Detection of a geminate photoproduct of bovine cytochrome c oxidase by time-resolved serial femtosecond crystallography

Cytochrome c oxidase (CcO) is a large membrane-bound hemeprotein that catalyzes the reduction of dioxygen to water. Unlike classical dioxygen binding hemeproteins with a heme b group in their active sites, CcO has a unique binuclear center (BNC) comprised of a copper atom (Cu(B)) and a heme a(3) iron, where O(2) binds and is reduced to water. CO is a versatile O(2) surrogate in ligand binding and escape reactions.
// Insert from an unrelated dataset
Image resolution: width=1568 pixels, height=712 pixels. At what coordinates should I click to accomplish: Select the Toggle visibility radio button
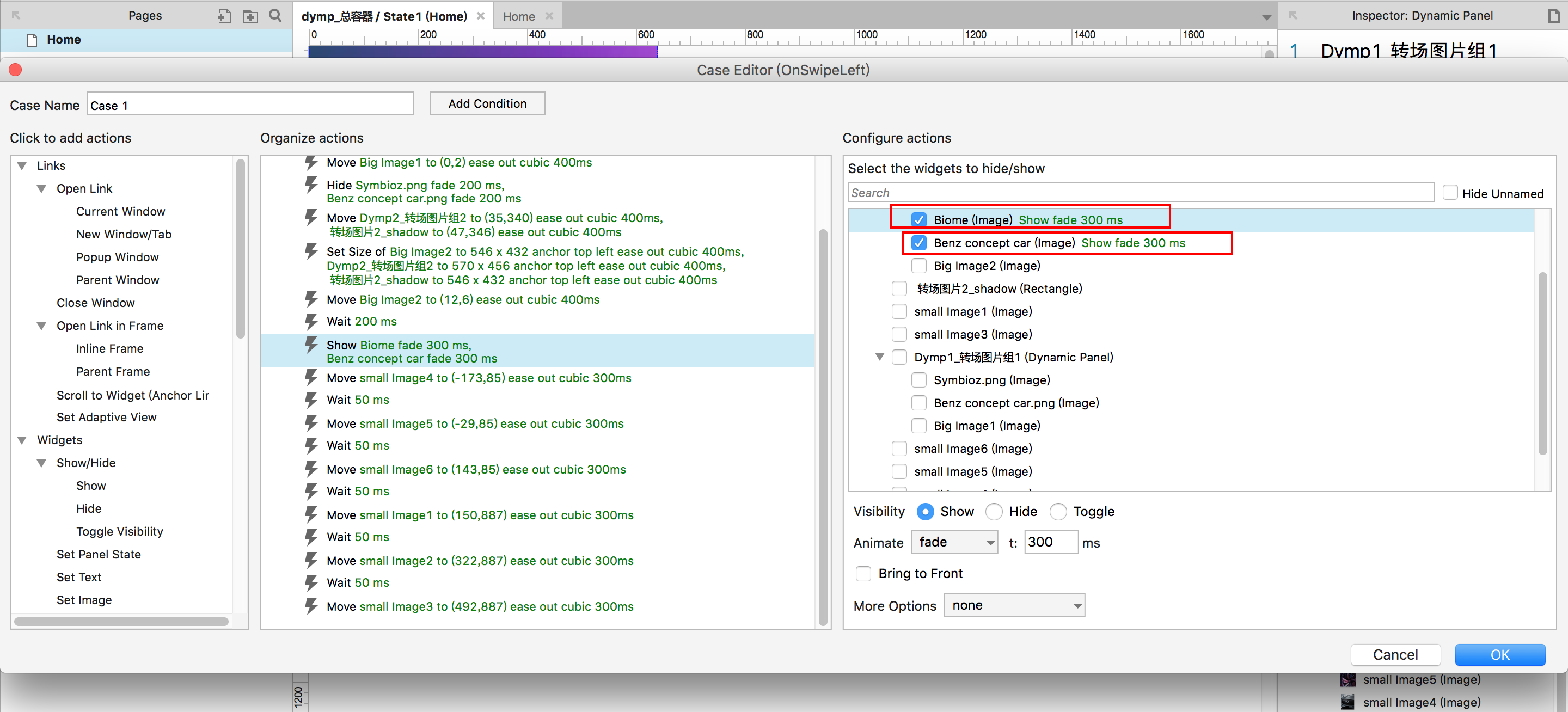[1058, 512]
Previous time-resolved spectroscopic studies of the CO complexes of bovine CcO (bCcO) revealed that photolyzing CO from the heme a(3) iron leads to a metastable intermediate (Cu(B)-CO), where CO is bound to Cu(B), before it escapes out of the BNC. Here, with a time-resolved serial femtosecond X-ray crystallography-based pump-probe method, we detected a geminate photoproduct of the bCcO-CO complex, where CO is dissociated from the heme a(3) iron and moved to a temporary binding site midway between the Cu(B) and the heme a(3) iron, while the locations of the two metal centers and the conformation of the Helix-X, housing the proximal histidine ligand of the heme a(3) iron, remain in the CO complex state. This new structure, combined with other reported structures of bCcO, allows the full definition of the ligand dissociation trajectory, as well as the associated protein dynamics.